Chang-rae Lee’s Characterization Flaw

Talking to the Guardian, novelist Amy Bloom discusses her previous career as a psychotherapist and how she creates characters:

It is more the case, she explains, “that you say to [patients], ‘you seem to be carrying this little tin can left over from 1964 with you everywhere you go; maybe you’d like to put it down?’ And sometimes they go, no, it’s way too hard to put it down, I would like to ruin my relationships for the rest of my life, thank you very much. And you go OK, see you around.” In terms of her fiction, the approach translates into: “if you’ve done a good job of presenting the character, people can hear him and see him and you don’t have to go into a lot of blah blah blah about how he came to be. It’s mostly misleading and pointless.”

Bloom sounds like a terrible psychotherapist but a perfectly reasonable fiction writer: The best writers reveal character instead of explain it, and even good writers fall into the easy trap of giving their characters depth by making them products of a Deeply Transformative Moment. (To be fair, newspaper feature writers are more guilty of this flaw than novelists.) Bloom’s comment helped clarify my feelings about what doesn’t work in Chang-rae Lee‘s new novel, The Surrendered, which ambitiously attempts to capture the lives of three people deeply affected by the Korean War: Sylvie, a missionary; June, an orphan; Hector, a U.S. soldier booted from the army for “a pattern of discreditable conduct.”

There’s plenty to admire in Lee’s novel. Though a few critics have picked on its purpler passages, the writing is more often forceful and straightforward, especially when it comes to Hector, where Lee infuses the character’s humdrum life with a rare dignity, akin to Raymond Carver or Joyce Carol Oates. James Wood collects some of Lee’s more unfortunate sentences, but he’d be disinclined to do so if the characters weren’t such simple expressions of simple motivations. Hector is a brawler shellshocked by the brutality of war; June is an orphan shellshocked by the brutality of war; Sylvie is a morphine addict shellshocked by the brutality of war.

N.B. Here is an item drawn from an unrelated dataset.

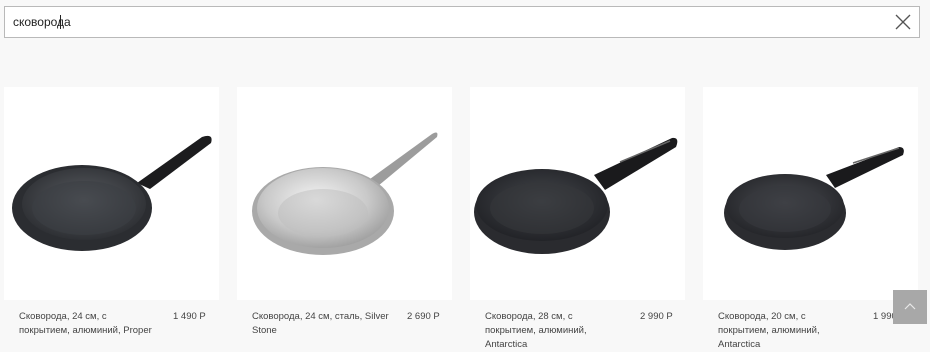  What do you see at coordinates (443, 22) in the screenshot?
I see `search-input` at bounding box center [443, 22].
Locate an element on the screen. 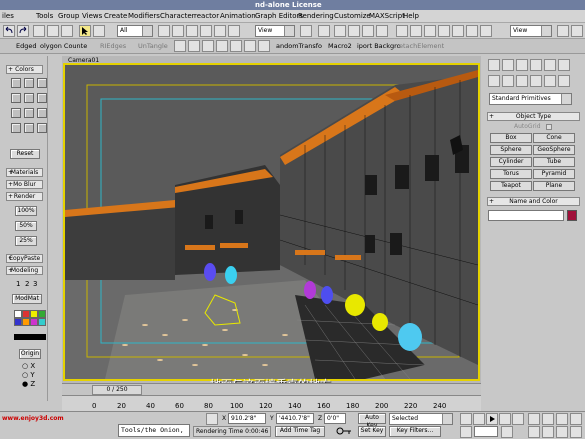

Lee can afford to carry the story for a while on the sheer intensity of three people reckoning with that brutality; the Transformative Moments for June and Sylvie in particular are so intensely detailed and gruesome that you’re willing to accept them as indeed singularly transformative. For a while, anyway. In a smaller novel this approach might work start-to-finish, but in a novel pushing 500 pages everybody is left with simple demons to conquer or succumb to, and Lee’s worst tic is that he pads the book not so much with humid writing but with violent scenes, as if to suggest that bloody brokenness is our essential way of being. Rare is the limb in The Surrendered that doesn’t wind up snapped, torn, broken, or amputated. But to what end? “She was off her feet, alive,” is the last line of the novel; Lee wants to conjure up a feeling of weightlessness and deliverance, but given all the simplistic noises he’s made before that moment if just feels like he’s arguing for a world without legs.